Transfer öğrencisi sadece bu sözleri mırıldadı, ve başka hiçbir şey demedi.



“Aman tanrım! Çok etkileyici!”

Bunu oldukça yüksek sesle söyleyen, yanımda oturan arkadaşım Haruaki Usui. Dersin hala devam etmesine rağmen bunu yapıp kuvvetle arkama vurdu.

Haruaki? Yani, canım baya acıdı, ve sınıf arkadaşlarımızın bakışları da oldukça utandırıcı…

Haruaki çoktan sınıfın arka tarafına, transfer öğrenci, Aya Otonashi’nin oturduğu yere doğru bakıyordu.

“Gözlerimiz bir araya geldi! Çok etkileyi bu!

“Yani, ona dönüp baktığında gözlerinizin buluşması doğal tabi.”

“Hoshii, bu KADER!”

Bir dakika, ne? Kader mi?

“Her neyse, çok fazla güzel! Kesin rahatlıkla dünya borsasında sanat çalışması olarak kabul edilebilir… ve ardından ulusal hazine olarak tanınır. Ah, benim için artık çok geç, kalbim çoktan çalındı… Ona aşkımı ilan edeceğim.”

Çok hızlı!!

Zil çaldı. Kalkıp öğretmenimize eğdikten sonra, Haruaki oturmaya kalkışmadan doğruca Otonashi-san’a gitti.

“Aya Otonashi-san! Sana ilk görüşte aşık oldum. Seni seviyorum!”

Oha, gerçekten de itiraf ediyor.

Otonashi-san’ın cevabını duyamıyorum ama Haruaki’nin suratından hemen anlaşılıyor. Ehm, hayır… suratına bakmak bile gerekmiyor.

Haruaki geri geldi ve sıramın önünde durdu.

“Saçmalık… Ben mi yüzüstü bırakıldım?”

İtirafının başaracağını mı düşünmüştü..? Ciddi gözüktüğü için bir o kadar korkunç.

“Belli değil miydi? Yok yerde ona itiraf etmek onu sadece rahatsız eder!”
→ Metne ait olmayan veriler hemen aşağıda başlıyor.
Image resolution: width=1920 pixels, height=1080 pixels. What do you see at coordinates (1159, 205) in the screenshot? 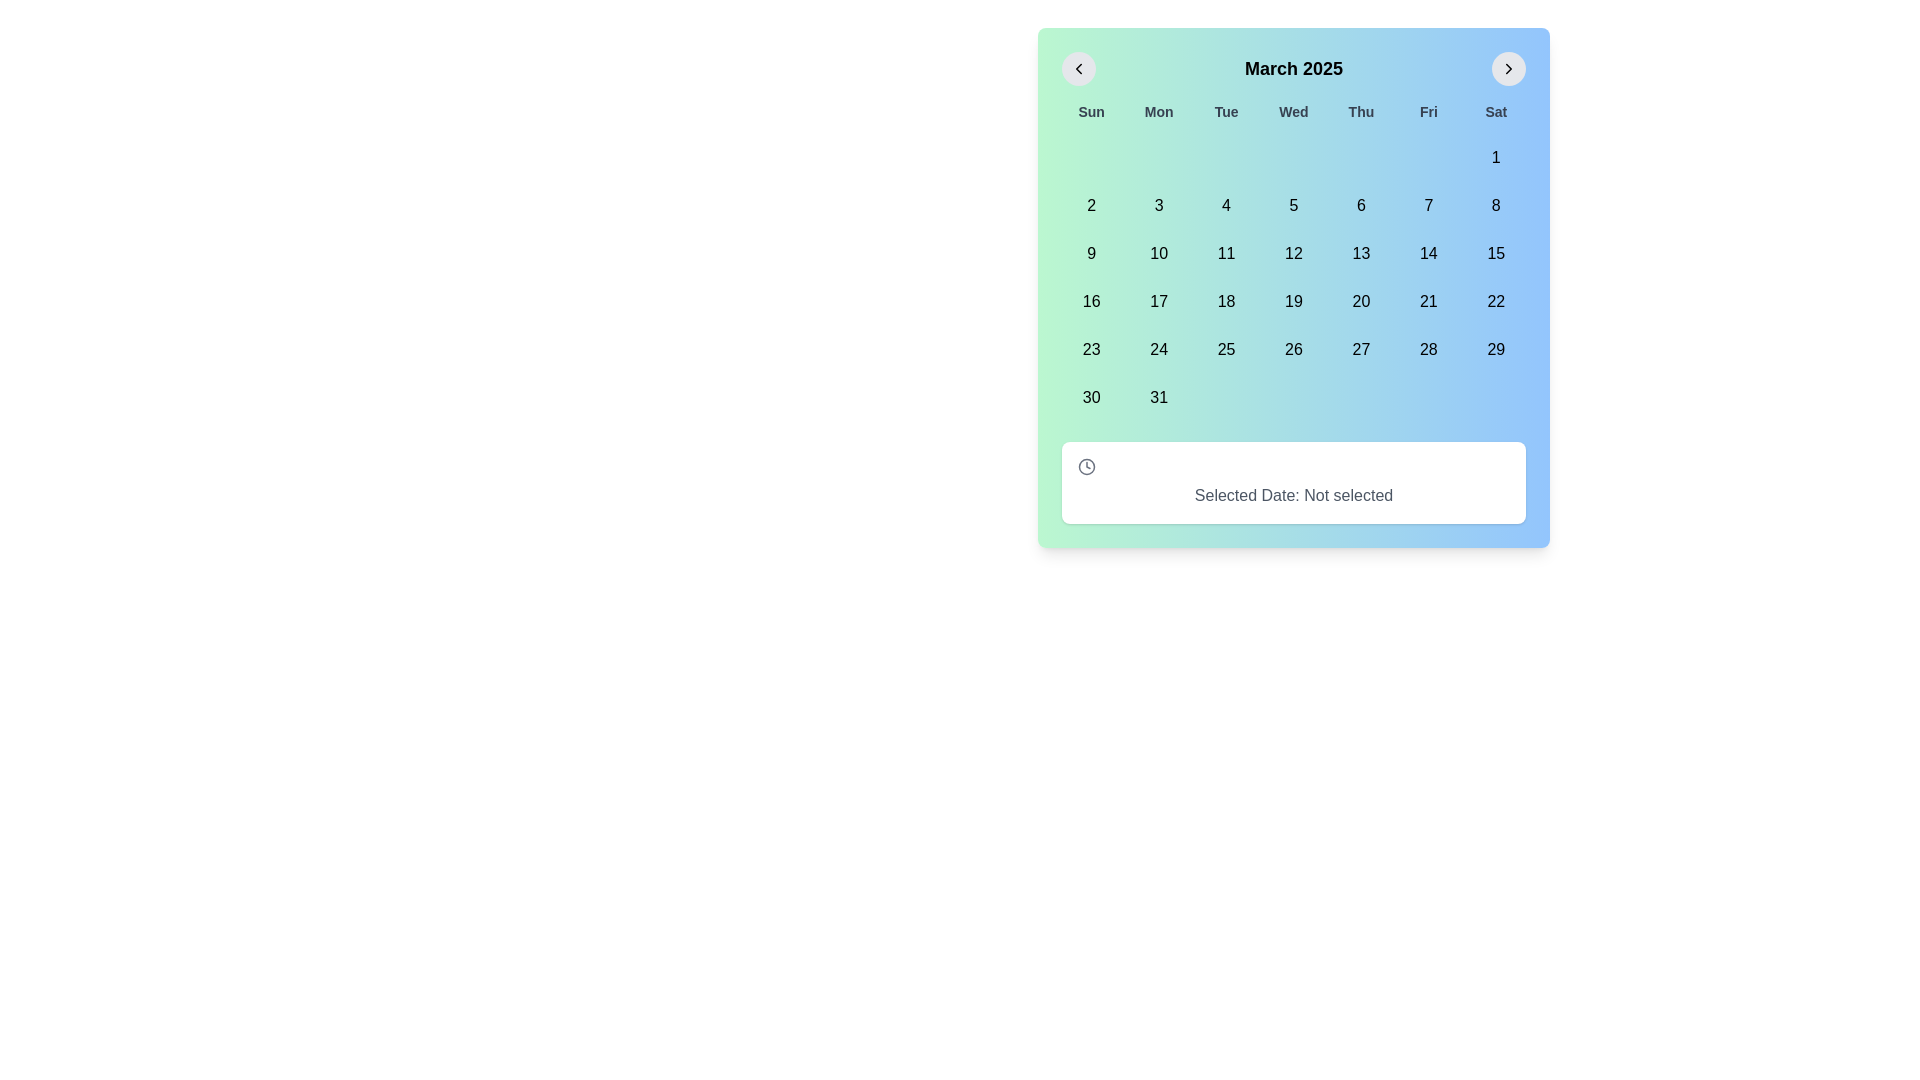
I see `the circular button with the text '3'` at bounding box center [1159, 205].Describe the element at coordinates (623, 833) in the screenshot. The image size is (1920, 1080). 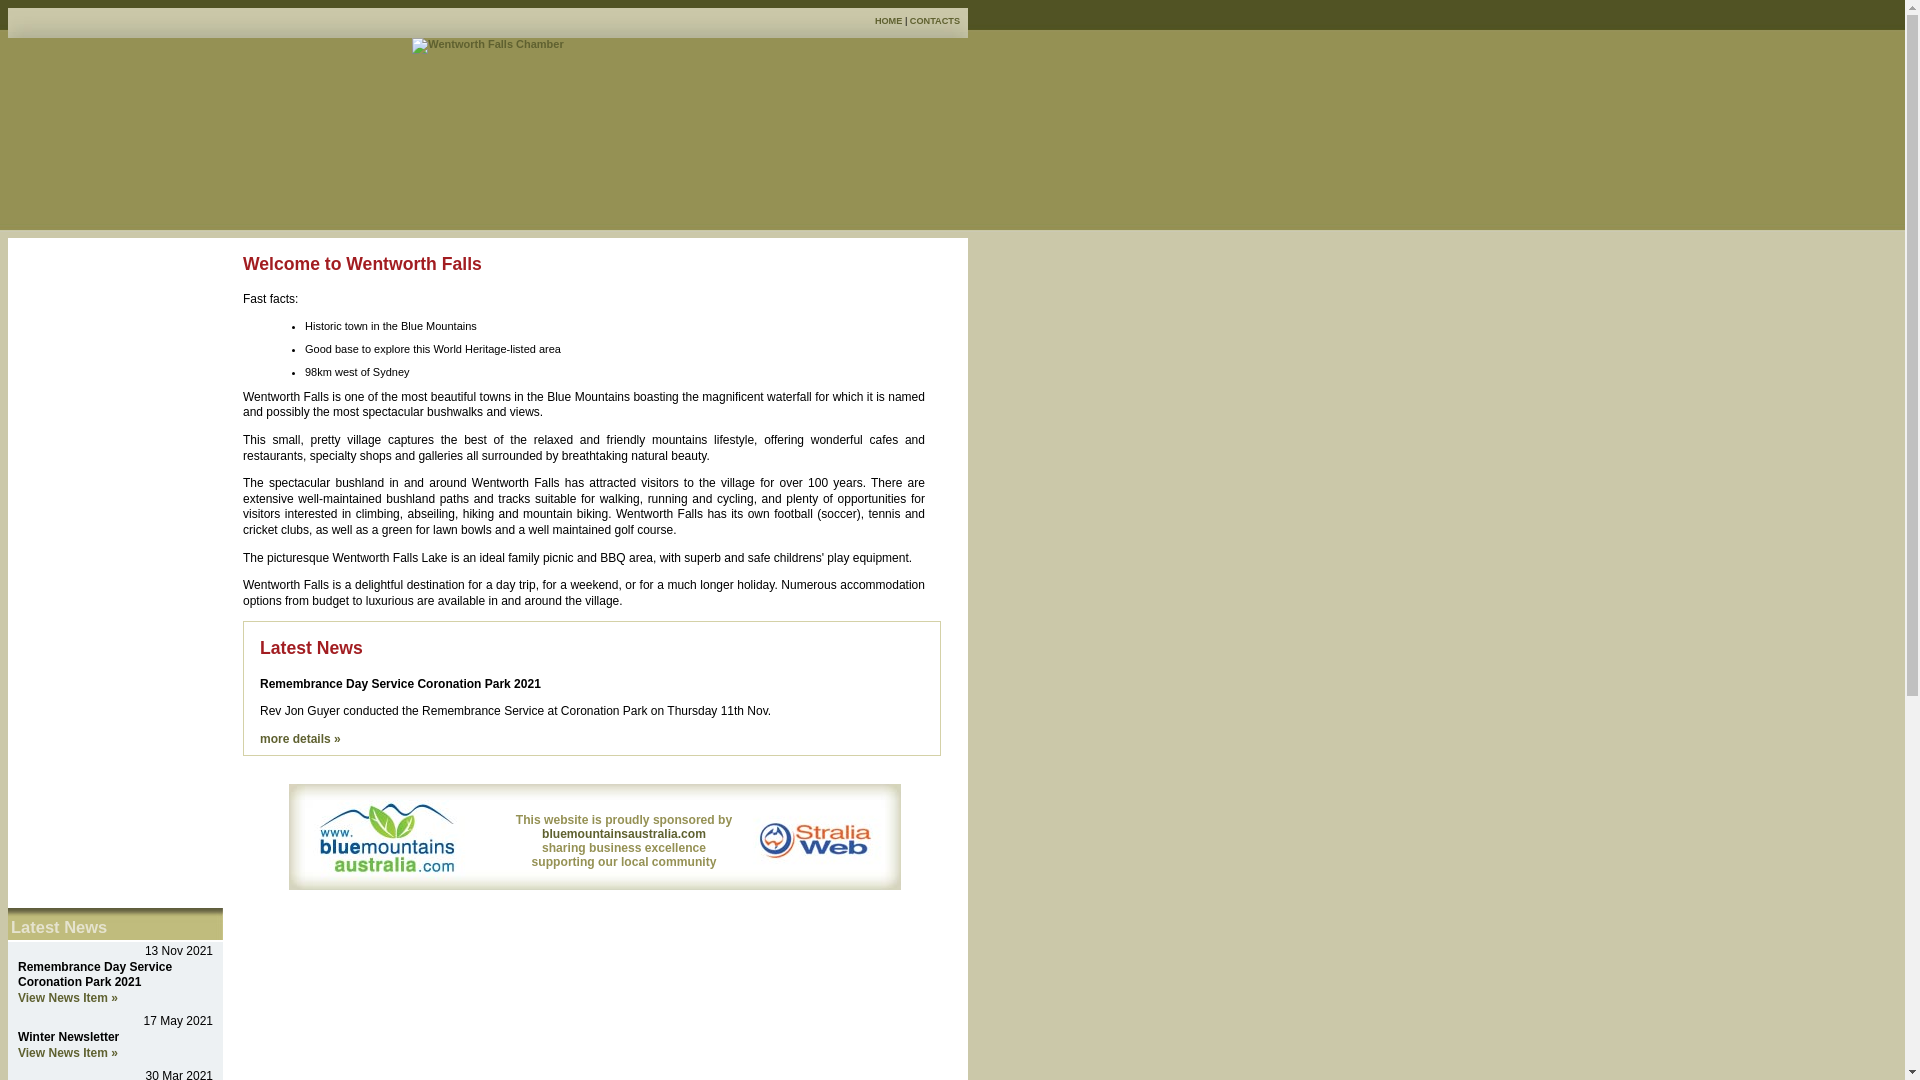
I see `'bluemountainsaustralia.com'` at that location.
“Hm, anladım. O halde, tekrar itiraf ederim. Ama bir dahaki sefere, bu kadar ani bir şekilde yapmam! Hislerim elbet bir gün ona ulaşacak!”

Bir yandan iyimser düşünce şekli neredeyse gıpta edilebilir, ama diğer yandan bundan kaçınmayı tercih ederdim.

“Eğleniyormusunuz? Beni gerçekten güzel eğlendiriyorsunuz, ama kızlar sizi ciddi anlamda küçümsüyor.”

Daiya bize bu sözlerle katıldı.

“Hee?! Sadece Haruaki küçümsenilmiyor mu?!”

“Yok, seni de küçümsüyorlar. Kızlar sizi kafadar olarak sayıyor.”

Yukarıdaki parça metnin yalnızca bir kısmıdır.